Hi All, I am enjoying the transformers library but unfortunately it is very slow. It takes 15-30 minutes for a small request with llama7b. In comparison, this takes a few seconds when I run it with ollama.ai. My setup is just using the pipeline method, has anyone else seen issues?

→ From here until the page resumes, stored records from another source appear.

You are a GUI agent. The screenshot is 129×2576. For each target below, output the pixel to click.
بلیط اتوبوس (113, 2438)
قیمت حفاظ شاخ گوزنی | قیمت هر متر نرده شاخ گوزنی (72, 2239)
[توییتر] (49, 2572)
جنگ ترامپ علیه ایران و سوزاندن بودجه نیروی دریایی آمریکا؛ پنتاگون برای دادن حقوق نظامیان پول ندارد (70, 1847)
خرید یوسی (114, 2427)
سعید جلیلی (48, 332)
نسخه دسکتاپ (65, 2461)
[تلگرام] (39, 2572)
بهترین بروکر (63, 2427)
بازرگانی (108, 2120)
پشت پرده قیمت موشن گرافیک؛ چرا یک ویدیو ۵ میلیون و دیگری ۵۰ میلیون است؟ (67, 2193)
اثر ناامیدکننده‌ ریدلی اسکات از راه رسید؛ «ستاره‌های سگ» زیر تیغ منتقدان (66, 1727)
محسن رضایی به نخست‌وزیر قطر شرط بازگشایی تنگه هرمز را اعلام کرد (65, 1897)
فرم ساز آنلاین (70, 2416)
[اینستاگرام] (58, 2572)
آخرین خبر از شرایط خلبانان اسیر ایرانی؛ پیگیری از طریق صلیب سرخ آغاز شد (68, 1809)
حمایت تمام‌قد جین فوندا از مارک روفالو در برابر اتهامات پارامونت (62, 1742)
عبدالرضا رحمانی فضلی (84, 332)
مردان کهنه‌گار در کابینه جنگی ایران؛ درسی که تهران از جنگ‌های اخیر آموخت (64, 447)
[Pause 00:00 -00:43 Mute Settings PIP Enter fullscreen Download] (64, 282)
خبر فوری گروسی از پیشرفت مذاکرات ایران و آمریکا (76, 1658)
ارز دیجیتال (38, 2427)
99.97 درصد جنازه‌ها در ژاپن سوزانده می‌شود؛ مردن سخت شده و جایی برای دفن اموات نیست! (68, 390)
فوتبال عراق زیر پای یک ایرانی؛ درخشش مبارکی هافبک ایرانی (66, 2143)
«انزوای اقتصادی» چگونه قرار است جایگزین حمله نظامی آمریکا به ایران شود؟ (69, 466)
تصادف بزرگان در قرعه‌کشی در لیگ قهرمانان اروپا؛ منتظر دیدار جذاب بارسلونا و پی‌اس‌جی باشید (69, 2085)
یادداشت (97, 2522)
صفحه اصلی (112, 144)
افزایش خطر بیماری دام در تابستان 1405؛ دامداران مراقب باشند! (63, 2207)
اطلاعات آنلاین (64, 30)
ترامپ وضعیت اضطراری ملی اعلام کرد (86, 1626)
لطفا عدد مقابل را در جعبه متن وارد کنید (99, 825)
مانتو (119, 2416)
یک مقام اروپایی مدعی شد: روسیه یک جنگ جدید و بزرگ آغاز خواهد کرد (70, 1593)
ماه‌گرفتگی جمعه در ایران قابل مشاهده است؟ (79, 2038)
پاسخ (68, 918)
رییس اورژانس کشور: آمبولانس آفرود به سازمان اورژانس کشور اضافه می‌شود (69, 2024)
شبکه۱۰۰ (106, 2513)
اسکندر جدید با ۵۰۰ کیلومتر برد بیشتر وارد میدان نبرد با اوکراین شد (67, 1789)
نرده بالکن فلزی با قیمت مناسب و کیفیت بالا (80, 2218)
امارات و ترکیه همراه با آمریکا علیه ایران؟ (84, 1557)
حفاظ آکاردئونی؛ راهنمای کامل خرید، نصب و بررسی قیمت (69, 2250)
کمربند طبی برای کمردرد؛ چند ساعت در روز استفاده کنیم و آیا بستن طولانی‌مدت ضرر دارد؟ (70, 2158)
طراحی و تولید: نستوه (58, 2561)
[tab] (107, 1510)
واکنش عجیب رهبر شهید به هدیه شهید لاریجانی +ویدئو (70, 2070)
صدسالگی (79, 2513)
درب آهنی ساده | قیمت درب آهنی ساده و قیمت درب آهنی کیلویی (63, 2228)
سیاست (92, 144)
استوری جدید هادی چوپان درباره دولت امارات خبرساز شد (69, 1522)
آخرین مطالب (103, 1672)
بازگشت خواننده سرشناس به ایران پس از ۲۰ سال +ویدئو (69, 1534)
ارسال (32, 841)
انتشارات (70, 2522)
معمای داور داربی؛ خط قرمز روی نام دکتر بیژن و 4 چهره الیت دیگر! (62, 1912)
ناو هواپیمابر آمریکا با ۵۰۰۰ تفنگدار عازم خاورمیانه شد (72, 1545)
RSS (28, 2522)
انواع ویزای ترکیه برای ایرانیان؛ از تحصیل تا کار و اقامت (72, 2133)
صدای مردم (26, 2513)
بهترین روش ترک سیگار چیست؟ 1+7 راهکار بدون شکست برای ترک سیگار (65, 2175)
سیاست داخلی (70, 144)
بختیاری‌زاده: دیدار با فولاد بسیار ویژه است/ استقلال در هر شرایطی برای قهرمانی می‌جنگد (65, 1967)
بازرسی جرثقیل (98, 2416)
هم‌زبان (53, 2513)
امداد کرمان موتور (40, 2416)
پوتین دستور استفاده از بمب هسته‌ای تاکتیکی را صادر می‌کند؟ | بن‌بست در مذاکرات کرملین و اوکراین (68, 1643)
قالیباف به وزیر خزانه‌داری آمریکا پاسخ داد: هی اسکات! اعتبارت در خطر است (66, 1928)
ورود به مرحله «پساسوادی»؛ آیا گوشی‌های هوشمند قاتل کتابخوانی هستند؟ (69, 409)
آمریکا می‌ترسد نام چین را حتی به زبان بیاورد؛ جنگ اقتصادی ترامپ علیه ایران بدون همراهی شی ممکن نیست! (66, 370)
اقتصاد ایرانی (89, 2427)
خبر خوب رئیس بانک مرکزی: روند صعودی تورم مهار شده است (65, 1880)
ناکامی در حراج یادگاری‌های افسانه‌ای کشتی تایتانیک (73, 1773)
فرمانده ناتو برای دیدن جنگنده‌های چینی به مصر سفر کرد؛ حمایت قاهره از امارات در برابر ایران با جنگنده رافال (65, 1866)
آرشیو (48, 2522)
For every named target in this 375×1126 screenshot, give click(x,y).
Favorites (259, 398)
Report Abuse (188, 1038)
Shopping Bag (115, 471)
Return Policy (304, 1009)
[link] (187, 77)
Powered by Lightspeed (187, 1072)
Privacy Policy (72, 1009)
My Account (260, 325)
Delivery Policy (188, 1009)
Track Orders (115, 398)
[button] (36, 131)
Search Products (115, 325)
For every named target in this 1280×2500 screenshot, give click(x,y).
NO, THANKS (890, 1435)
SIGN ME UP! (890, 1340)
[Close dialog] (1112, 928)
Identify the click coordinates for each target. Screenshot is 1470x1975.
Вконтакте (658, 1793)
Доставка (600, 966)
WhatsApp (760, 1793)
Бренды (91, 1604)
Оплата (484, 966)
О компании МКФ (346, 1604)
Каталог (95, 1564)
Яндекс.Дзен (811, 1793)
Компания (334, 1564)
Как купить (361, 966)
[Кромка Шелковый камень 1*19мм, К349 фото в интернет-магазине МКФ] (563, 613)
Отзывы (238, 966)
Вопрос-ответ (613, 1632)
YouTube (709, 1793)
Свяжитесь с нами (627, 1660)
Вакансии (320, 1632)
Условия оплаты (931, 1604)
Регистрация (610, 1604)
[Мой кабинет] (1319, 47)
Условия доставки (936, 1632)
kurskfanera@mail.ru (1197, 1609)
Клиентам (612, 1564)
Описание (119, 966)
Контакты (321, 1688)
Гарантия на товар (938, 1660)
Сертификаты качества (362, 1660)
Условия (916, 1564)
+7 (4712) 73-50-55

My setup is:
conda create --name pytorch39 python=3.9
conda activate pytorch39
conda install -c huggingface transformers
conda install pytorch-nightly::pytorch torchvision torchaudio -c pytorch-nightly
conda install -c anaconda pillow libtiff
conda install -c conda-forge accelerate einops
huggingface-cli login
from transformers import pipeline
from transformers import AutoTokenizer
import transformers
import torch
transformers.logging.set_verbosity_debug()
model = "meta-llama/Llama-2-7b-chat-hf" # meta-llama/Llama-2-7b-hf
llama_pipeline = pipeline(
"text-generation",
model=model,
torch_dtype=torch.float16,
device_map="auto",
)
tokenizer = AutoTokenizer.from_pretrained(model, use_auth_token=True)
prompt = 'Can you explain why grass is green?'
sequences = llama_pipeline(
prompt,
top_k=10,
num_return_sequences=1,
eos_token_id=tokenizer.eos_token_id,
max_length=256,
)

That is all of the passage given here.